*** Begin section ***
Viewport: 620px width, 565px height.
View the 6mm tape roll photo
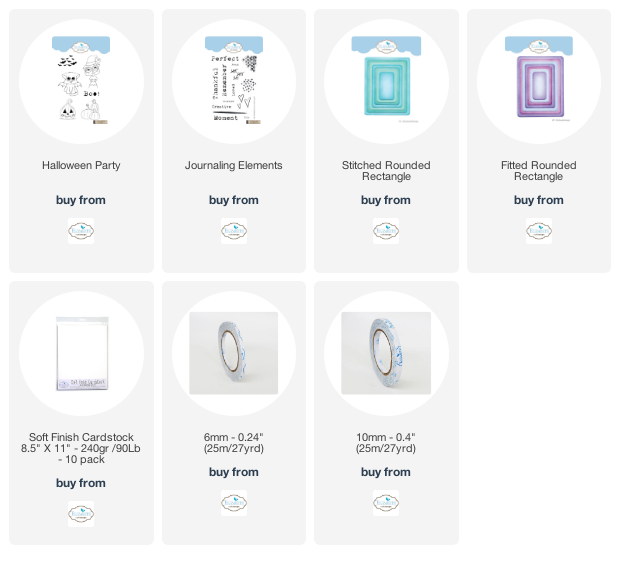tap(234, 353)
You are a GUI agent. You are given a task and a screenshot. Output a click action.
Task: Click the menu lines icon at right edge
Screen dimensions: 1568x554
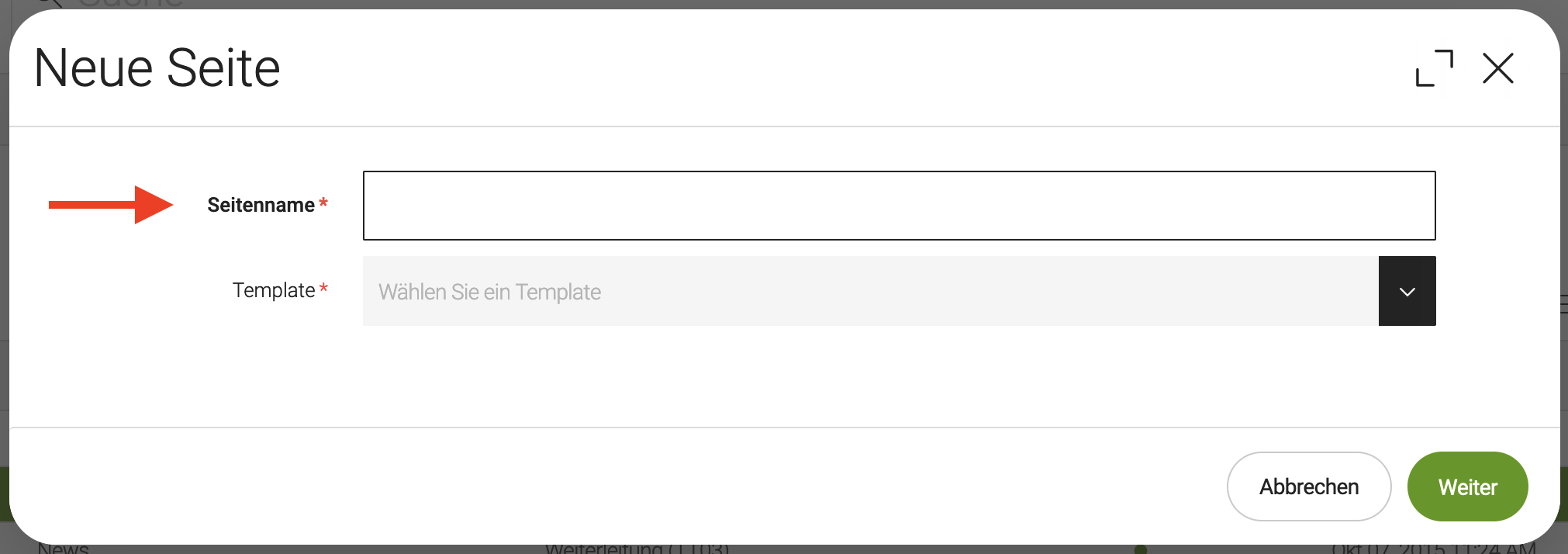pyautogui.click(x=1563, y=304)
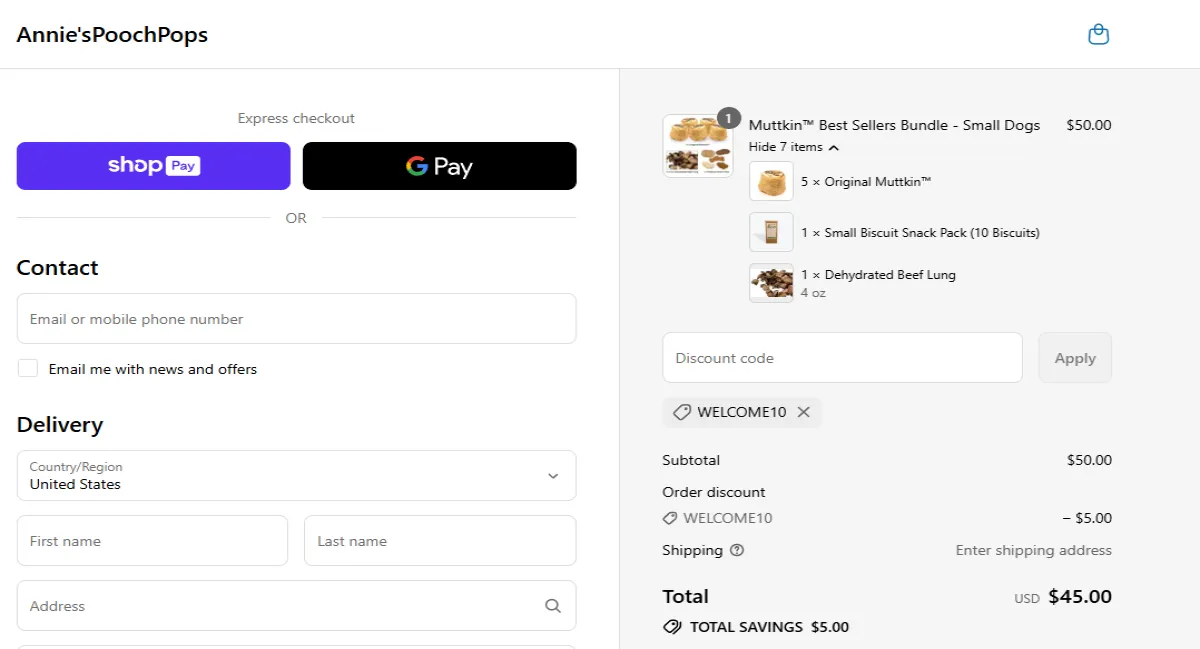
Task: Pay with Shop Pay express checkout
Action: pos(153,166)
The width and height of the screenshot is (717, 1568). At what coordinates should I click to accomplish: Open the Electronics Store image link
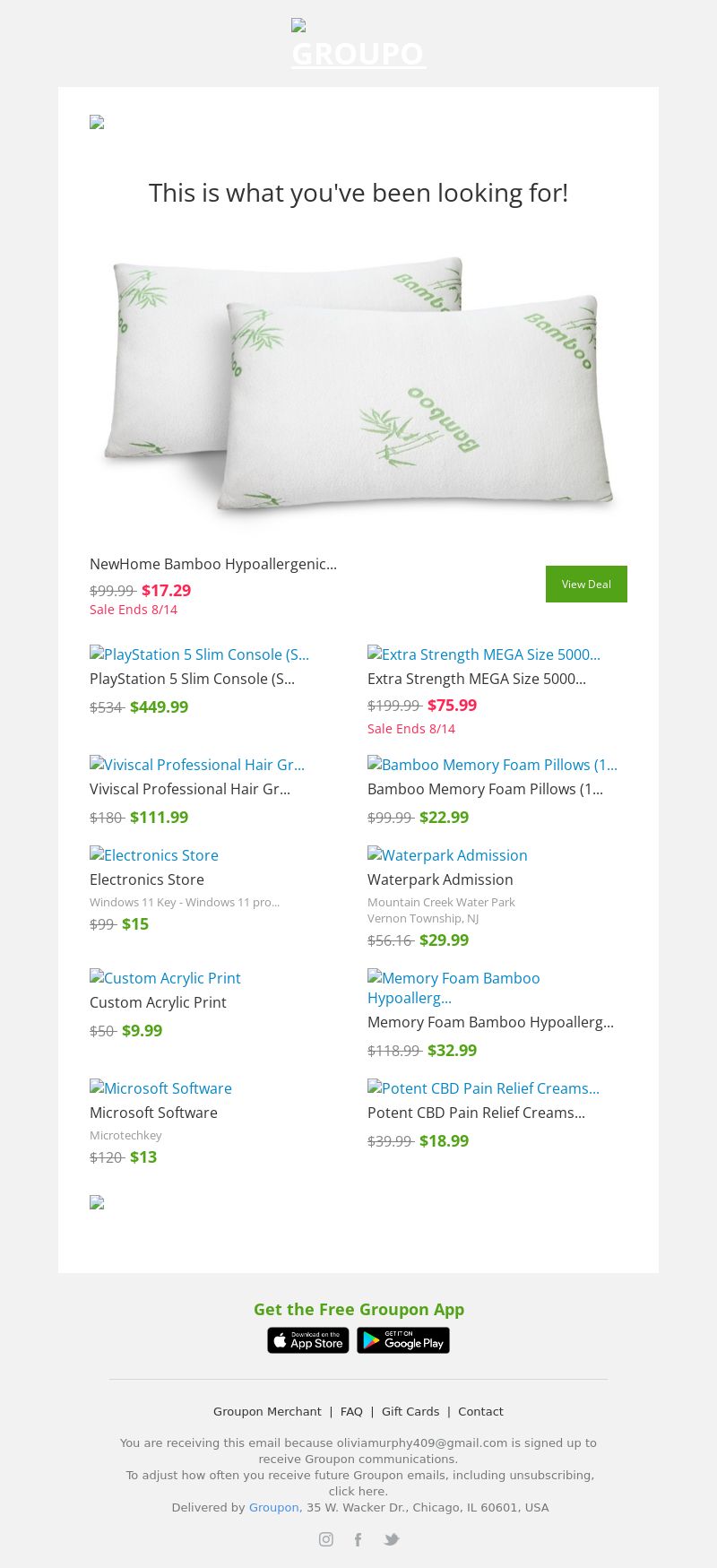154,855
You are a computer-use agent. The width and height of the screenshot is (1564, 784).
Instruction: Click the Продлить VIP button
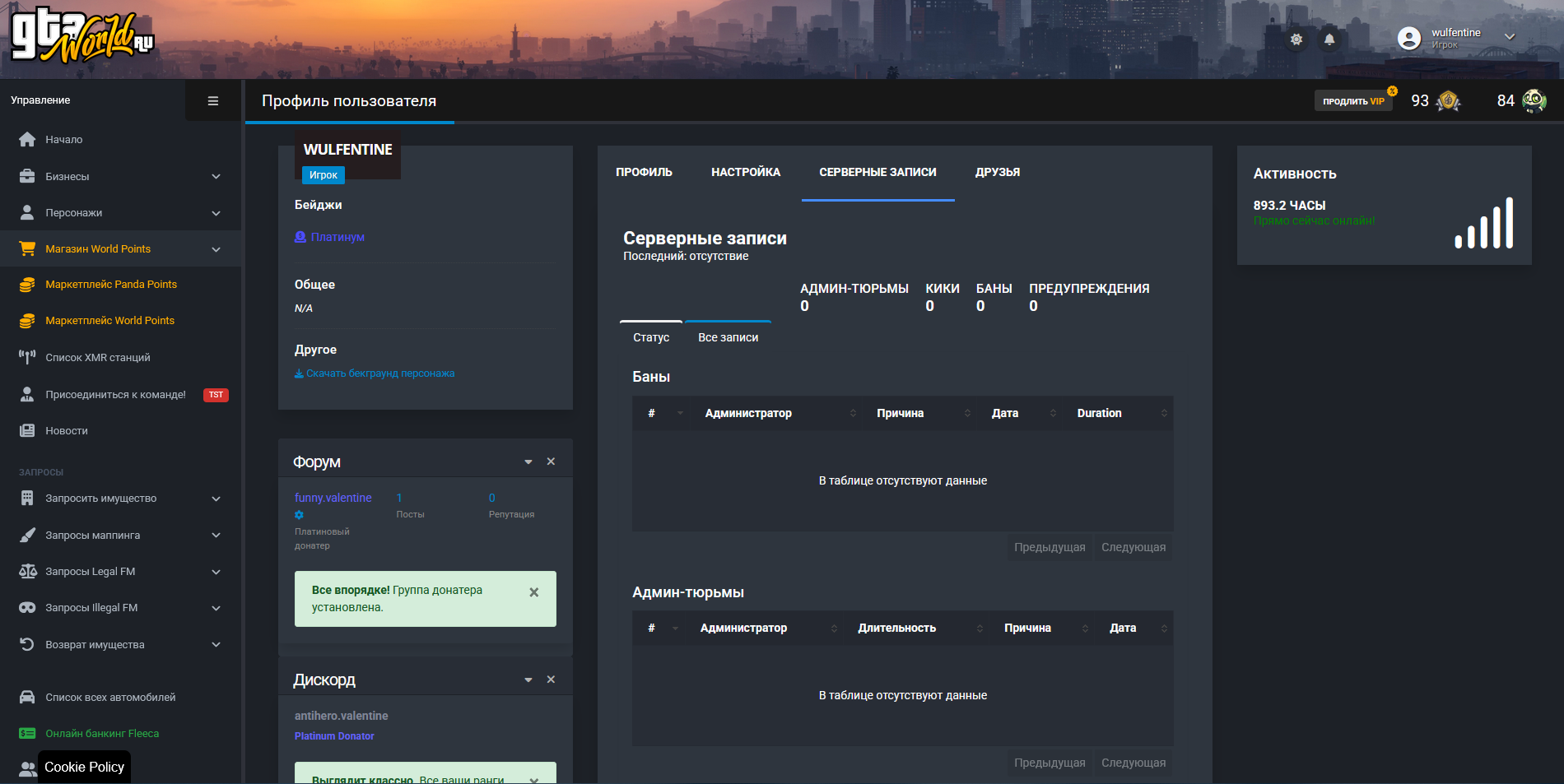pyautogui.click(x=1352, y=101)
*** End section ***
Take the line with "Screen dimensions: 1568x554" as the first line and the last line of the records above as the final one; reproduce exactly the lines between them, both included, without pictures.

Screen dimensions: 1568x554
pyautogui.click(x=1563, y=304)
Task: Pay with Shop Pay express checkout
Action: pos(153,166)
The width and height of the screenshot is (717, 1568). At what coordinates should I click to accomplish: Open the Electronics Store image link
154,855
You are a computer-use agent. The width and height of the screenshot is (1564, 784).
Instruction: Click the Продлить VIP button
pyautogui.click(x=1352, y=101)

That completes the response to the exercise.